| Task prompt |
Quote exactly, and only, the lines from the one containing "Screen dimensions: 1270x952" through the end of the material below. Skip pictures.

| Task inputs |
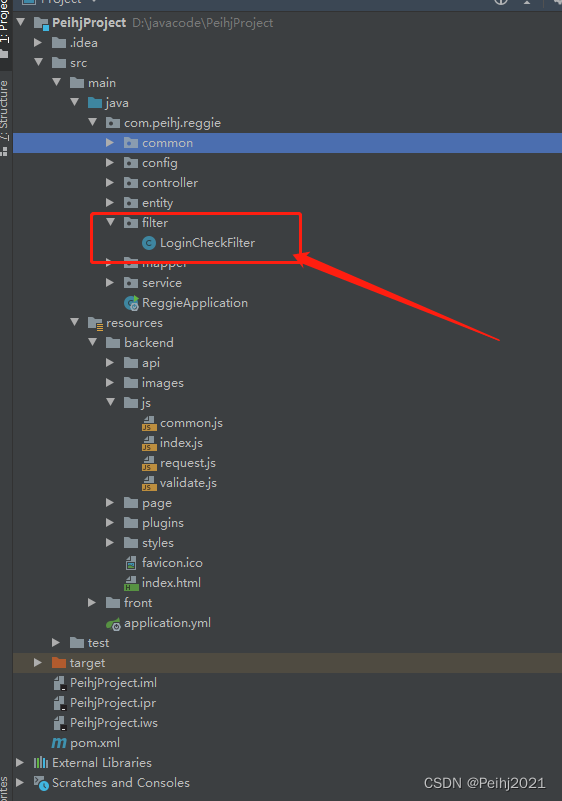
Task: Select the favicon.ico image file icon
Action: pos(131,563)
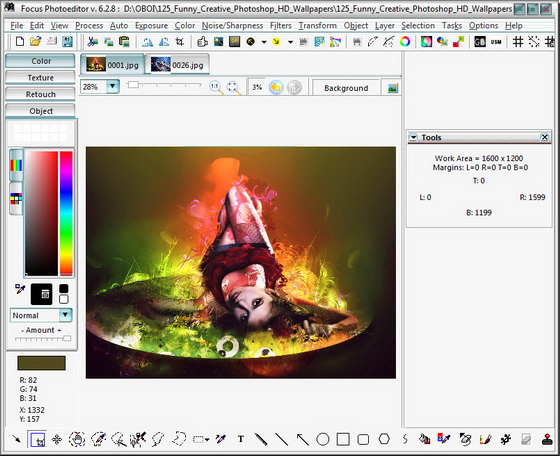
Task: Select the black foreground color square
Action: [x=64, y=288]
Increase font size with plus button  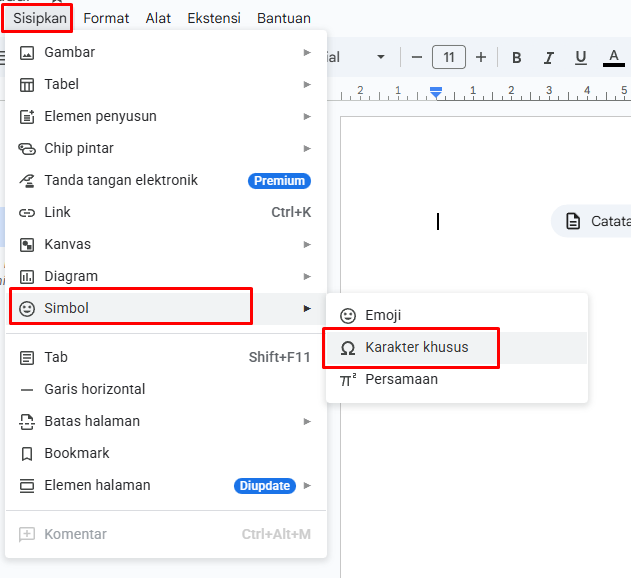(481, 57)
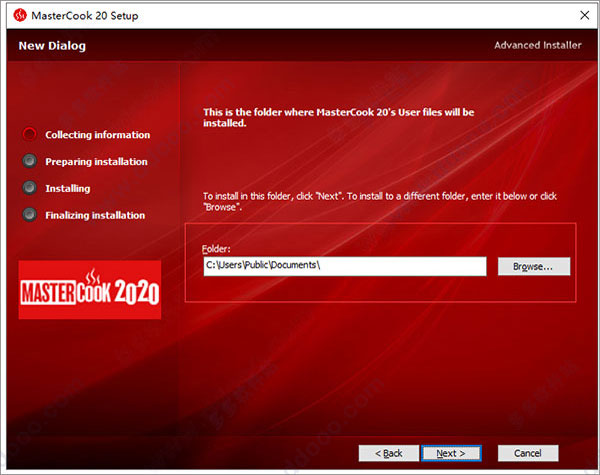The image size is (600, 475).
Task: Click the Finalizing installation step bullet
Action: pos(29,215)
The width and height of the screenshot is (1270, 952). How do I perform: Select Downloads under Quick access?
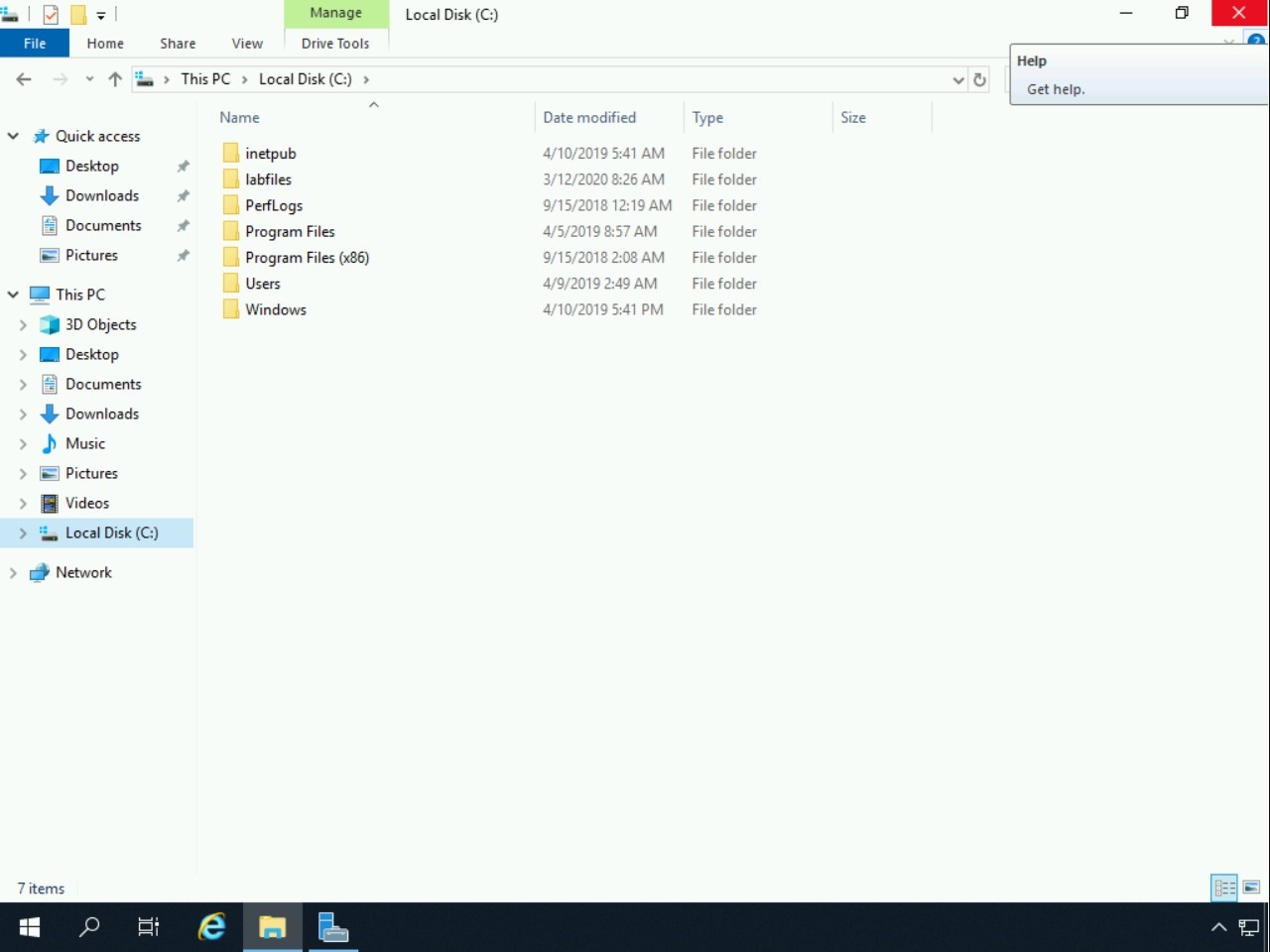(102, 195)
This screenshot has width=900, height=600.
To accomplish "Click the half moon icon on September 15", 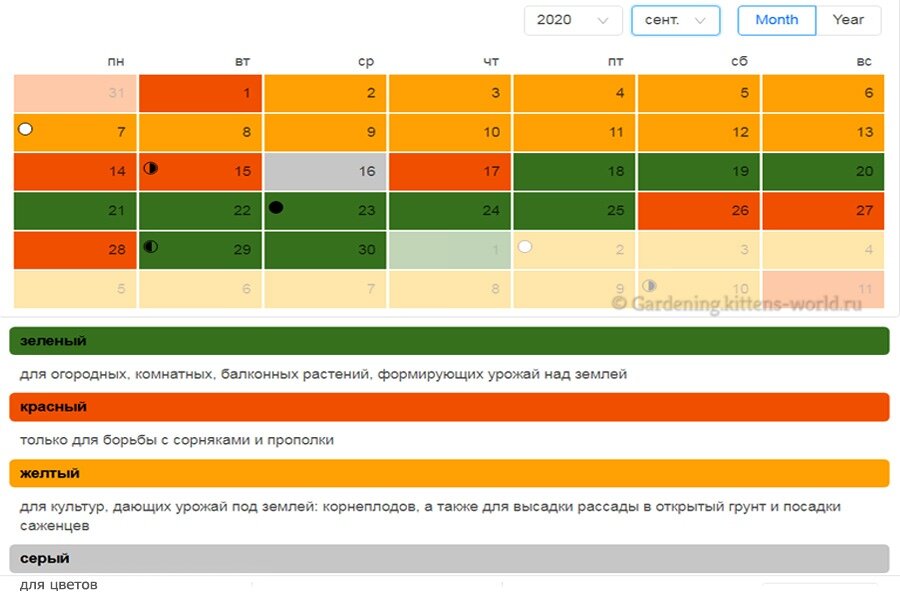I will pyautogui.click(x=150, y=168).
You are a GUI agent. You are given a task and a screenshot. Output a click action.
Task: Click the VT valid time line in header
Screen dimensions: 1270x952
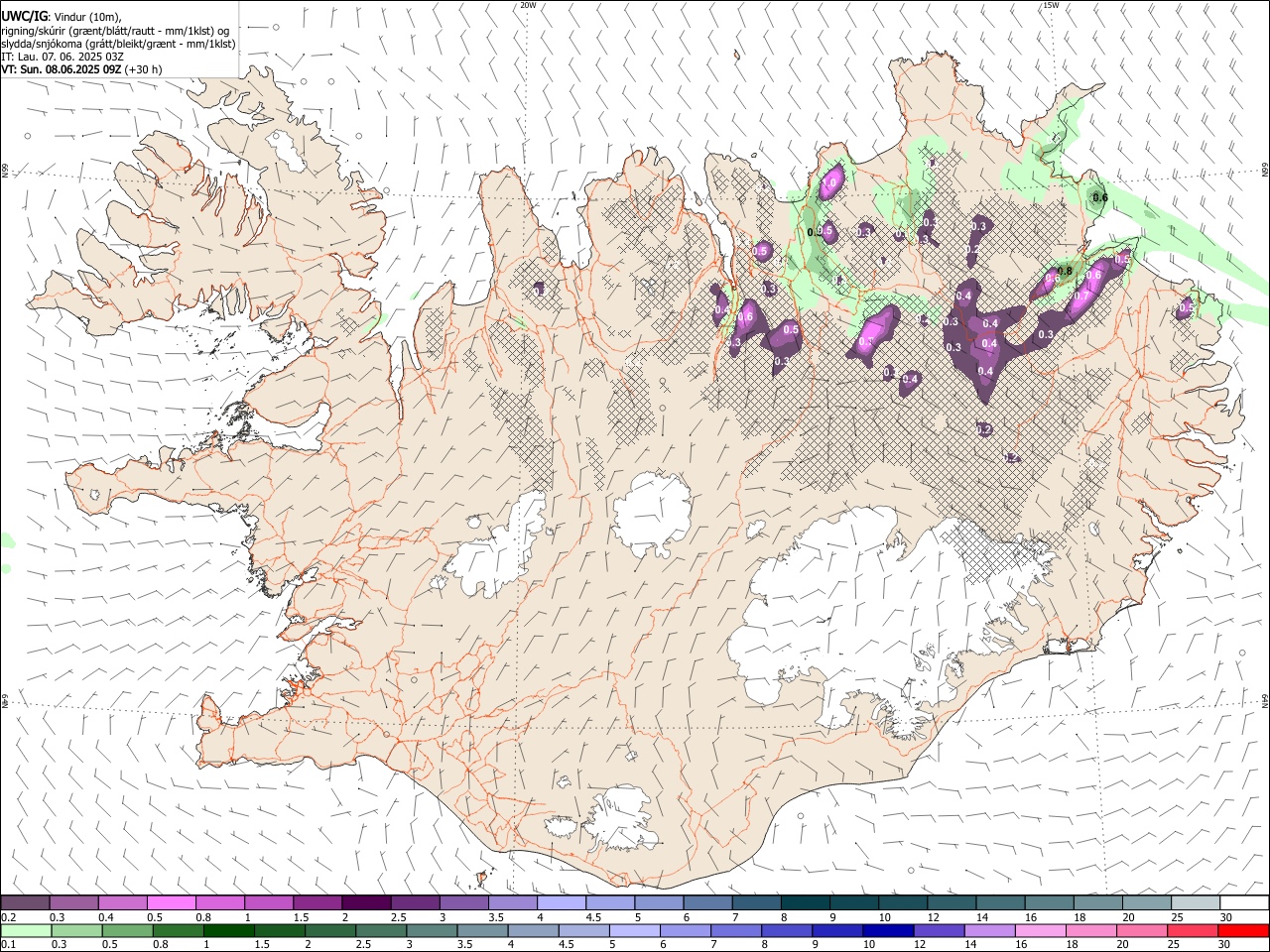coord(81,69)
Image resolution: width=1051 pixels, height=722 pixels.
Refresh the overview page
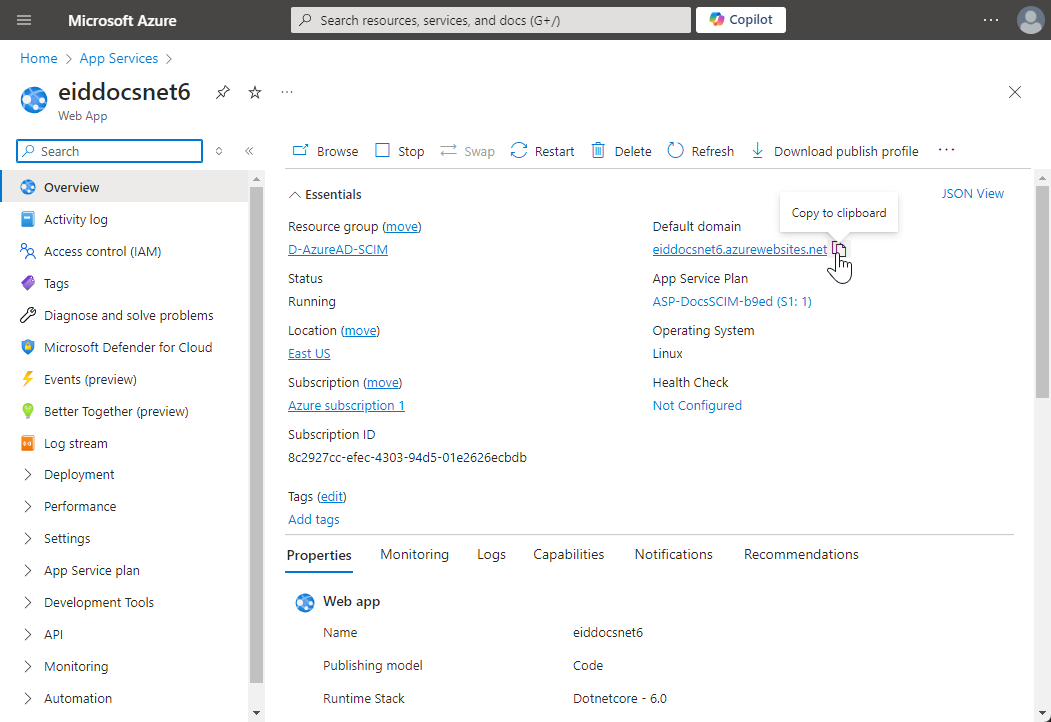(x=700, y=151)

| Exercise response |
Screen dimensions: 1270x952
coord(81,69)
Image resolution: width=1051 pixels, height=722 pixels.
Refresh the overview page
(x=700, y=151)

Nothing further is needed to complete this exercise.